Task details:
Say how many lines in the records contain the string "right". Nothing but the number should be given.

▬▬▬▬▬▬▬▬▬▬

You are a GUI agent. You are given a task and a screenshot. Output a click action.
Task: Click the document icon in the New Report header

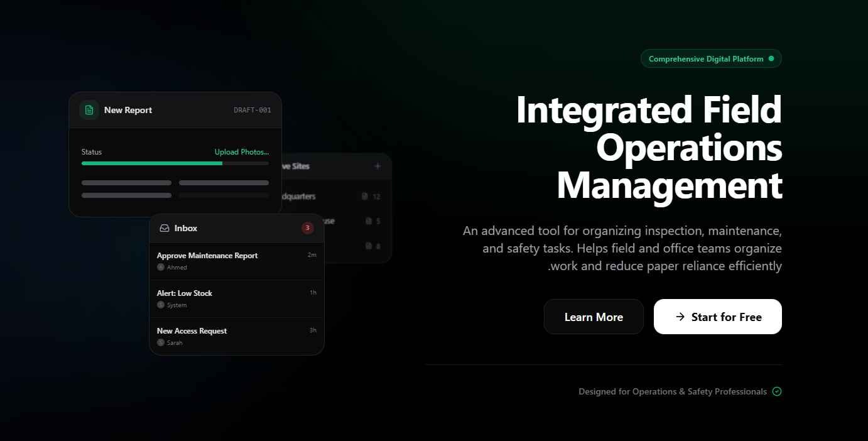[x=89, y=110]
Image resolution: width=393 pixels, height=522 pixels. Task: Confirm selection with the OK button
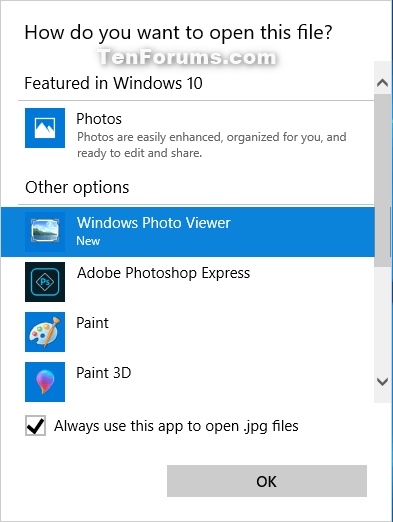tap(267, 481)
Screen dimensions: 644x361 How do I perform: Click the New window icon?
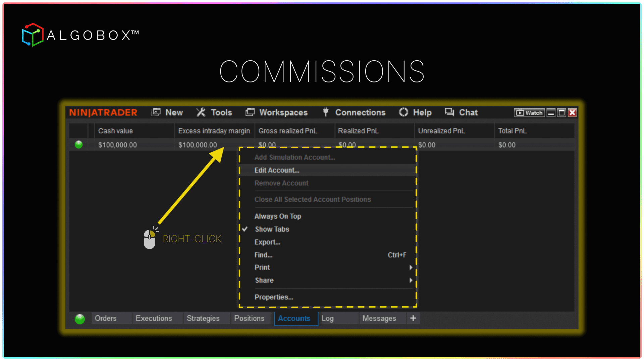156,112
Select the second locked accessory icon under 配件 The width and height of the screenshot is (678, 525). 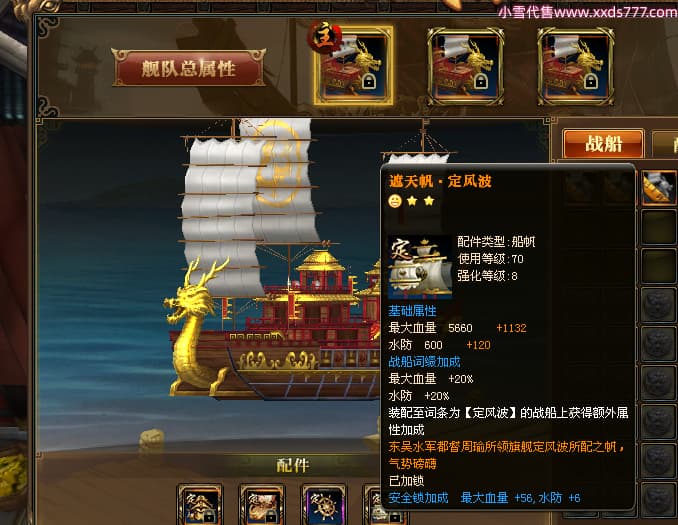pyautogui.click(x=262, y=505)
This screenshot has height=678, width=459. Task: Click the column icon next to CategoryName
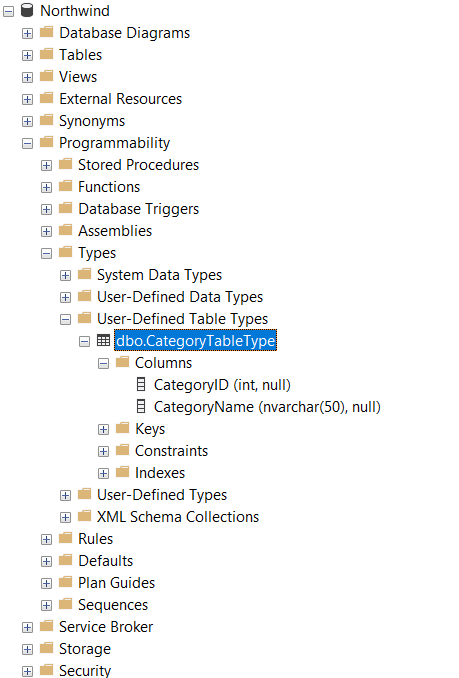click(x=141, y=406)
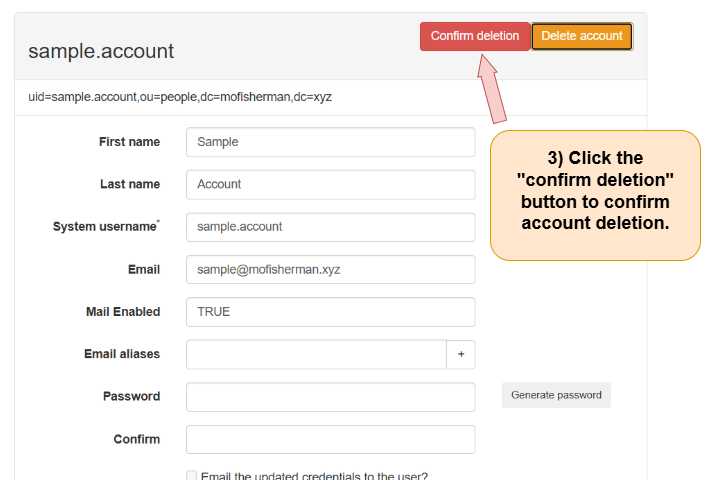Click the First name label
This screenshot has height=480, width=701.
[129, 142]
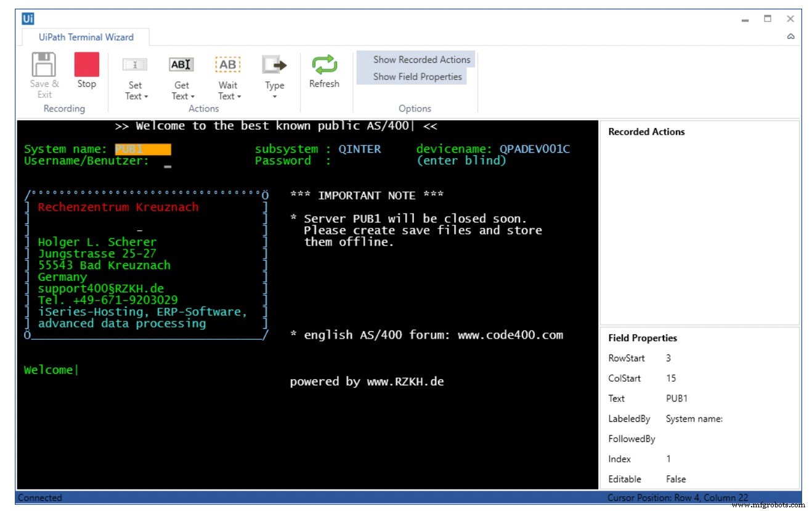Viewport: 812px width, 511px height.
Task: Maximize the Terminal Wizard window
Action: [768, 19]
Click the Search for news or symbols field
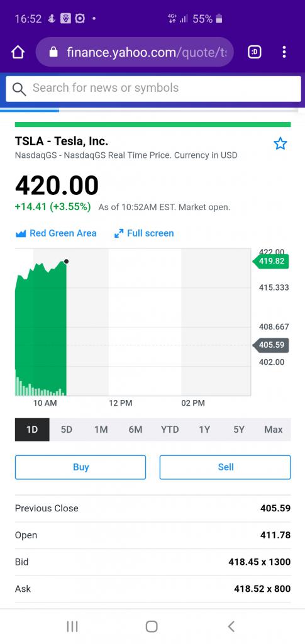Image resolution: width=305 pixels, height=644 pixels. [x=153, y=89]
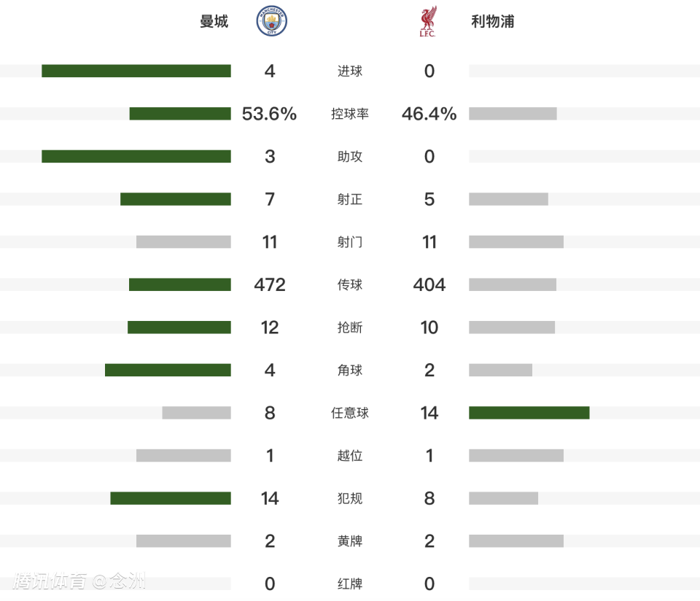Image resolution: width=700 pixels, height=601 pixels.
Task: Click Manchester City's green 犯规 bar
Action: [x=171, y=498]
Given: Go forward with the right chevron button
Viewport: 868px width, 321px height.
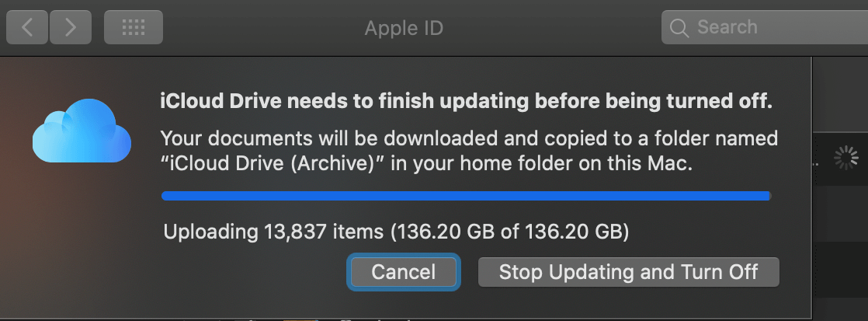Looking at the screenshot, I should coord(71,28).
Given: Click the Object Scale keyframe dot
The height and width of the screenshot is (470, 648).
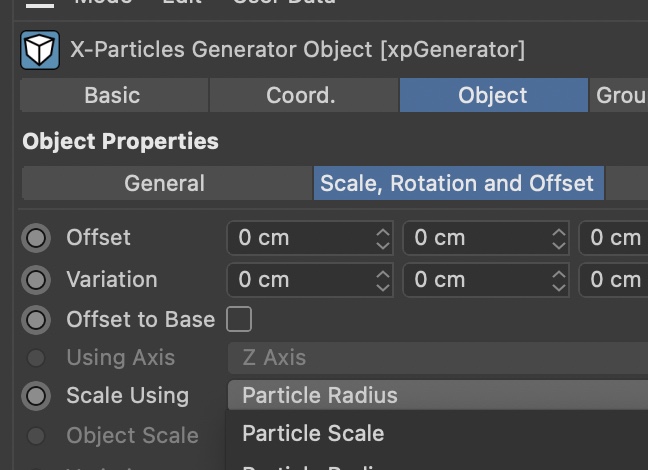Looking at the screenshot, I should tap(37, 436).
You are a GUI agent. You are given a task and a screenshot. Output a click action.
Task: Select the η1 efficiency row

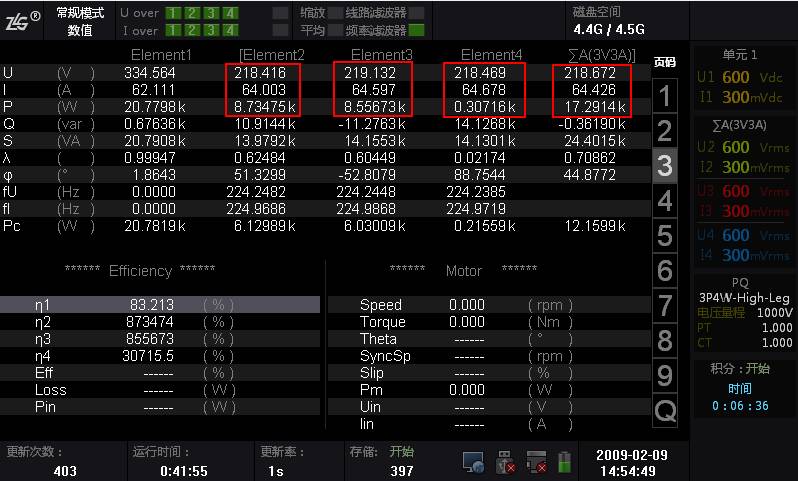pos(160,304)
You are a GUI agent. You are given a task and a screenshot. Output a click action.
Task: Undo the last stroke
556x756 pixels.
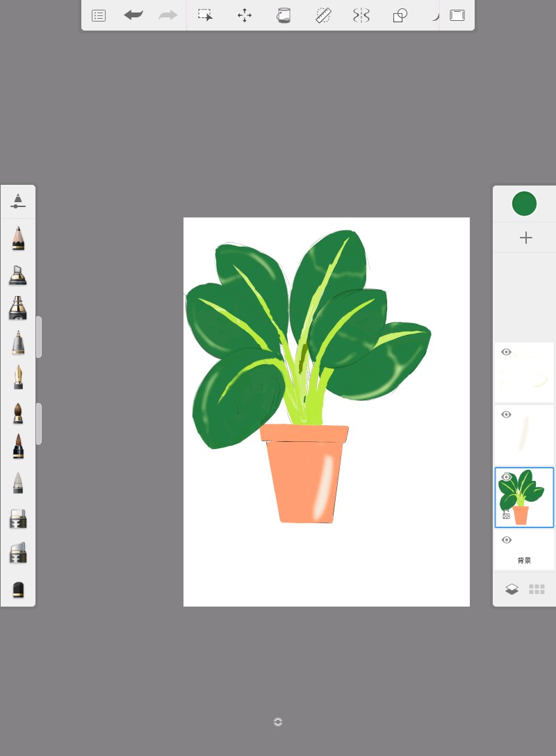pyautogui.click(x=133, y=15)
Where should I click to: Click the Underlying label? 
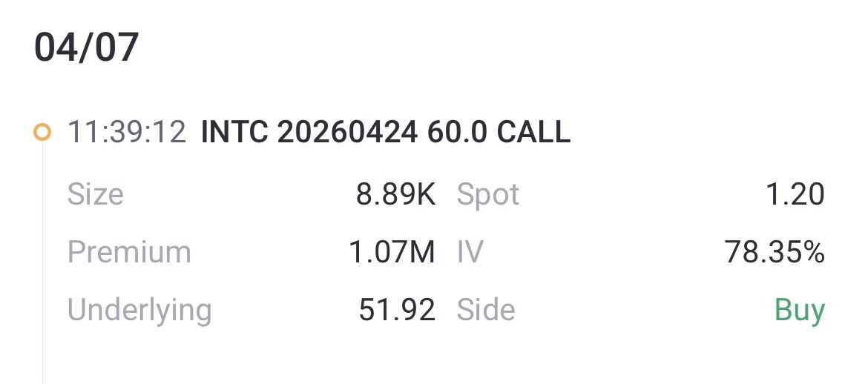(139, 310)
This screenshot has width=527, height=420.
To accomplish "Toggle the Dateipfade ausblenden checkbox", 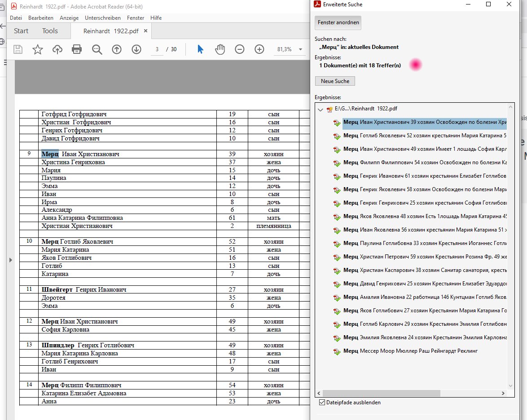I will coord(322,402).
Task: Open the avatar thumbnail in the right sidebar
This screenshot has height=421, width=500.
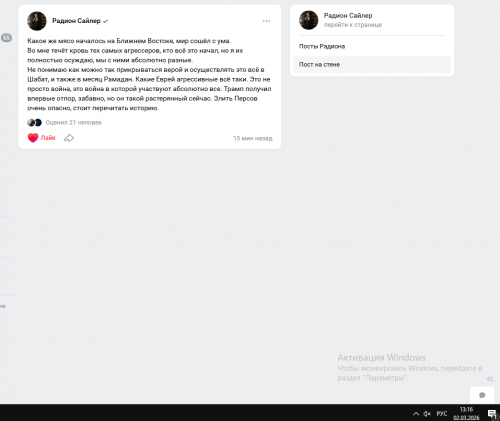Action: click(x=309, y=20)
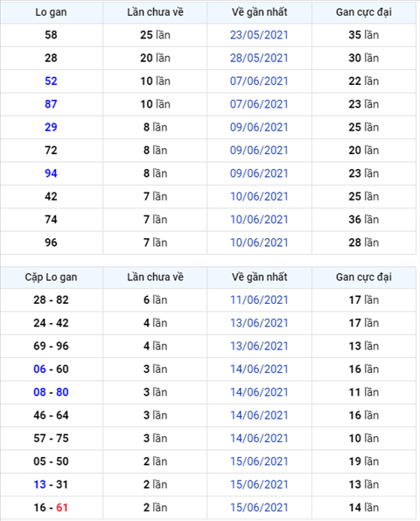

▬▬▬▬▬▬▬▬▬▬

Your solution:
2